(MOVISOL.ORG) I guru del movimento per il cambiamento climatico, insieme a illustri membri dell’oligarchia finanziaria, intendono usare lo stato d’emergenza dettato dalla pandemia di Covid-19 per far passare la propria agenda di deindustrializzazione e di riduzione demografica. Nell’Unione Europea tale agenda si nasconde sotto il nome di “Green New Deal”. L’argomentazione è diretta: il riscaldamento globale rappresenta per l’umanità un pericolo molto più grande delle pandemie, quindi dobbiamo accettare di sacrificare il tenore di vita, lo sviluppo industriale e le libertà personali per “salvare il pianeta”. Quel che si sottace – mette invece nero su bianco l’agenzia statunitense Eir – è che in realtà si vuole salvare il potere e le prerogative dell’oligarchia finanziaria.
Potremmo iniziare con Mark Carney, ora rappresentante speciale dell’Onu per il cambiamento climatico e la finanza, il quale, dopo una carriera in Goldman Sachs, ha diretto la Bank of Canada e successivamente la Bank of England prima di dedicarsi a tempo pieno alla “Green Finance”. In un articolo apparso sull’Economist del 16 aprile, Carney affermà che “i tradizionali fattori di valore sono stati scossi, nuovi fattori di valore acquisteranno importanza”, e che “la grande prova per verificare se questa nuova gerarchia di valori prevarrà è il cambiamento climatico“.
Un’altra voce che proviene dal mondo bancario è quella di Christine Lagarde, oggi a capo della Banca Centrale Europea, che non solo ha dichiarato che qualsiasi riduzione del debito dovuta alla pandemia è totalmente “fuori discussione”, ma ha anche sottolineato che la ripresa nel post-pandemia deve essere incentrata sulla “crescita verde”.
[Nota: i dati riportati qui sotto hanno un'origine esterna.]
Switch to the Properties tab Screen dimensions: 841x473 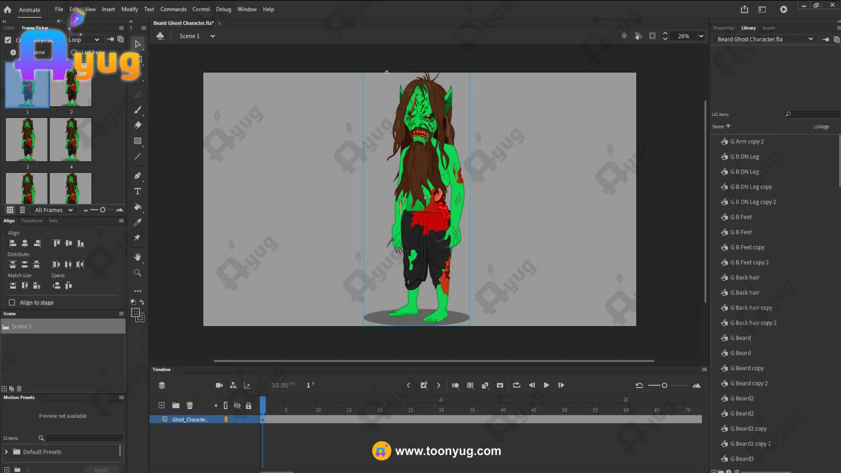(723, 28)
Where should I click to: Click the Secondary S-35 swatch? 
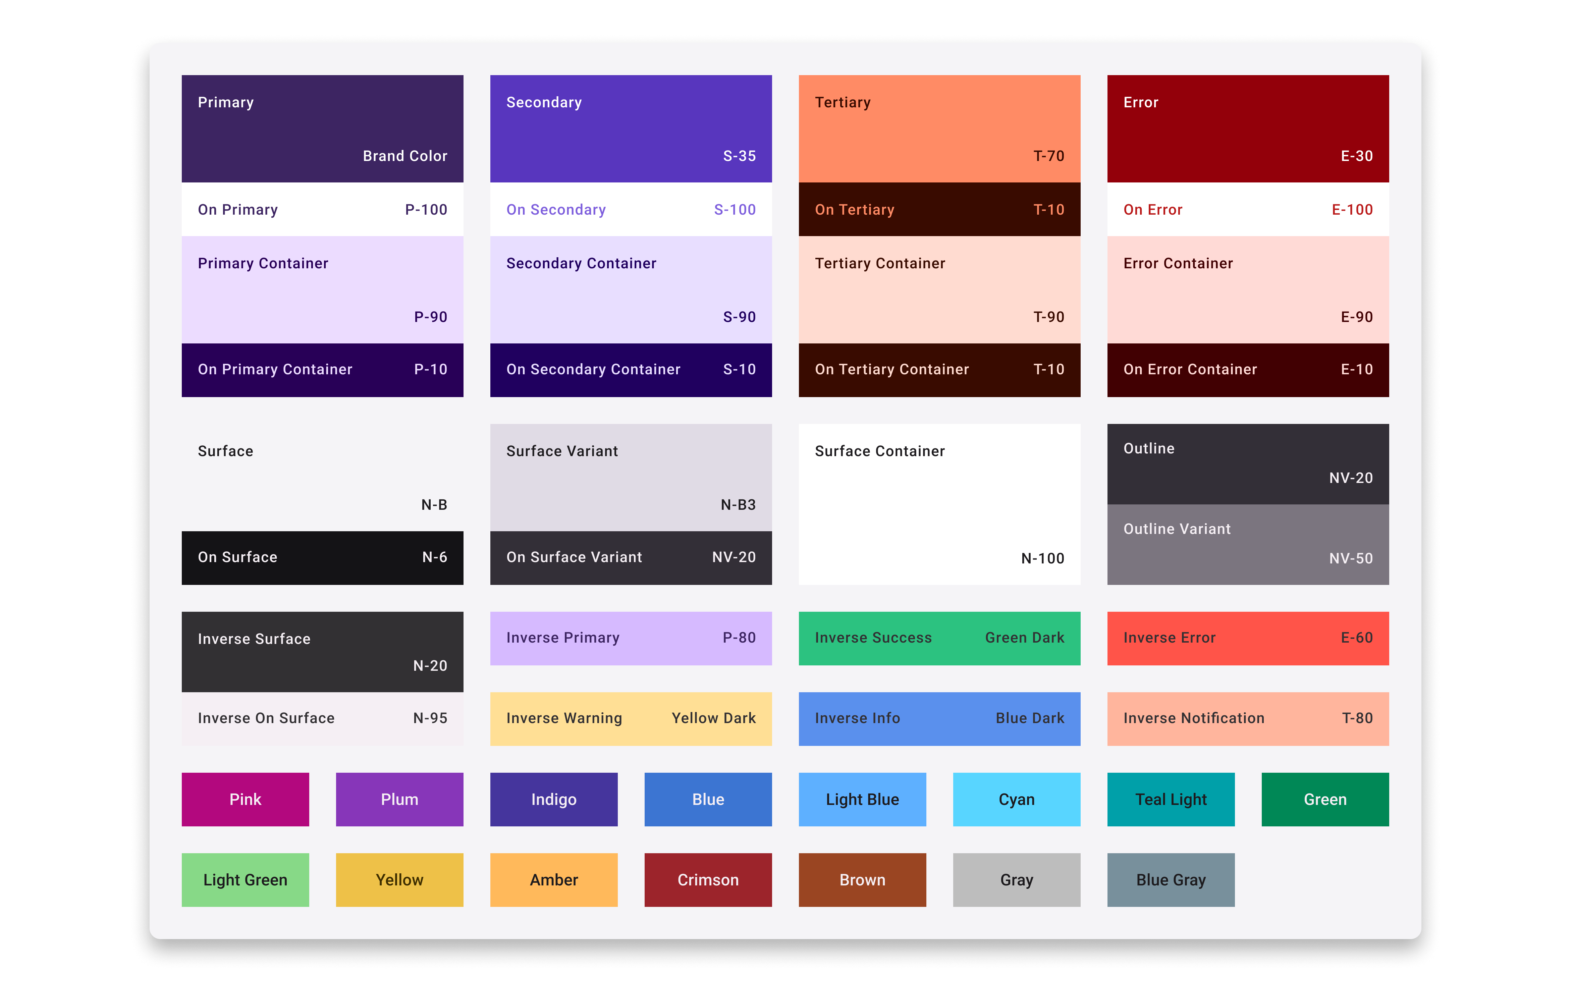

E poi c’è “Sir” John Schellnhuber, fondatore e direttore emerito dell’Istituto per la ricerca sull’impatto climatico di Potsdam e architetto della disastrosa transizione energetica del governo tedesco, che in un articolo sul FAZ del 16 aprile presenta sia il virus Covid-19 sia il “clima” come due “drammi antropogenici”, nei quali il protagonista comune sarebbe l’uomo “distruttore” della natura e di sé stesso. Schellnhuber continua con lunghe e fosche riflessioni sulla morte e altre analogie tra la pandemia e il riscaldamento globale. Ma si lamenta che, a differenza della fiducia che i popoli hanno ora nei virologi e negli esperti medici, i primi rimangono scettici, se non addirittura ostili, nei confronti della “scienza del clima”. Ciononostante, conclude, è giunto il momento di muoversi a tutto campo per ridurre le emissioni di CO2 – e quindi, implicitamente, eliminare la moderna società industriale e ridurre drasticamente la popolazione mondiale.